Inestable (The Unstable)
Slightly open embrace, marked by a vise-like grip on the woman's back that robs her of her axis and makes her lean backwards, so the dancing pair forms a human letter K. The man's hand is usually pressing forward; the woman's arm is mostly achy.

Pluma (The Feather)
Close embrace style notable for its trust in the follower to do whatever is led without any guidance or support from the actual embrace. Look for a soft, yiedling hand on the man, and am ebrace loose enough to stick a fist through. Also traceable through a succession of nervous followers.

Lanzar (The Pusher)
Open embrace; the man's right hand i sholding on to the follower's armpit, and the woman's embracing hand grabs the deltoid. The man's left hand is held out from the body parallel to the floor, palm facing her, making it eaiser to fling her. The woman's right hand is her only lifeline; followers of this style tend to have extremely toned forearms.

Lobo (The Wolf)
Extremely close embrace; the man's embrace is firm and his head as close to the bosom of his partner as possible, the woman's arm wraps around the man's neck tightly; for a particularly long-armed follower, wrap two or three times around. The held hands on the open side of the embrace are firmly jammed into the man's collarbone.

Exquisito (Exquisite)
Marked by a firm, yet elastic embrace, hands helf comfortably and with dynamism, and proper axis. This embrace is almost extinct, and can usually only be seen in capitivity. For in situ observation of this rare creature, a trip to Buenos Aires is recommended.


6 comments:

miss tango in her eyes said...

I will have to take note of the Villa Urquiza finger spread, now that I am in this barrio.

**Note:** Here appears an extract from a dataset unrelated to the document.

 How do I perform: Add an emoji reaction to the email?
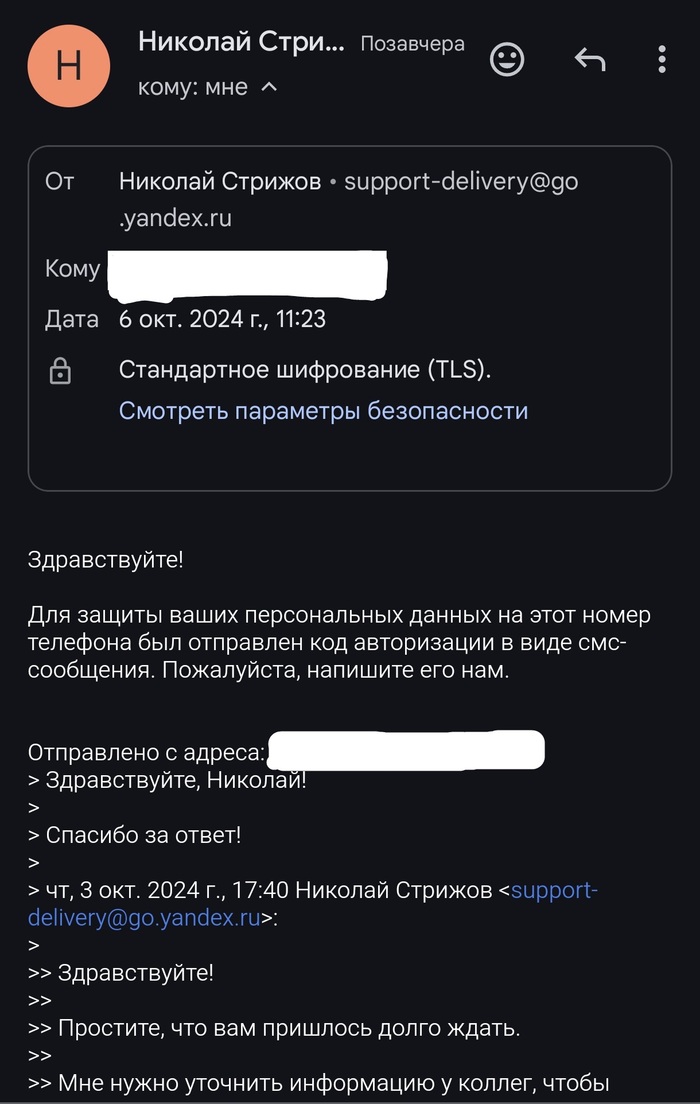coord(507,59)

Frankly I think spreading the fingers like a bunch of bananas does not look very elegant. Also I can here my ballet teacher Nadia, scolding my 6 year old self. NO BANANA FINGERS!

La Planchadora said...

HAHA! Well, Geraldine Rojas and Jennifer Bratt do the Urquiza thing with hands that look more like jewelry models than banana fingers, so I know it's possible to look nice with it, but that is the most hilarious description of the spread hand I've ever heard. I'm going to treasure that one.

Caroline said...

There is one more embrace that I call the Vise - which is when the man squeezes your ribcage till you are half-smothered while grinding his crotch up against yours, thereby rendering all steps except for back steps impossible to perform. It could also be known as the Turista embrace for it seems to be imposed on naive female tourists only.

Tina said...

You may wanna specify that's it's more of an upside-down 'V', lest beginners start leaning away from each other to form a real 'V'... ;-)

Great job with the descriptions!

24tango said...

Regardless of how physically the embrace is made it is the feeling that we transmit and reciprocate that makes the actual difference.

Some embraces are calm, others are nervous, some are passionate and warm, and the same physical hold from another person may not give us enjoyment; it may feel unwelcome and intrusive. It is whom we hold that often determines how we hold them and I feel the embrace settles into its naturally expected form by the couple once the first few steps are taken.

What I personally enjoy most is the feeling of what you refer as to "Exquisito" however I would like to add that there are many other parts in the world where this embrace exists and it does not have to be hoped and searched for in BsAs alone.

Travelling from a "V" to an "A" may be a journey of many embraces but it is certainly worth the destination when we reach it.

I loved your taxonomy, thank you!

MilongaCat.

Anonymous said...

You seem to have forgotten my personsal favorite: the non-tango dancer's embrace. Usually found with heretic leaders who primarily dance ballroom, this embrace is shaped like an upright Y and is notable for the extreme amounts of pressure put on the follower's lower back and the constant rigidity of the dance frame. Meant to simulate gliding, this embrace attempts to encourage large steps, while simultaneously making them next to impossible in most direction because of the lack of room between the partners' thighs. Like in the Lanzar, the follower does tend to develope arm muscles, as well as a habit of leading herself, as she is expected to step without receiving any sort of signal from the leader's core.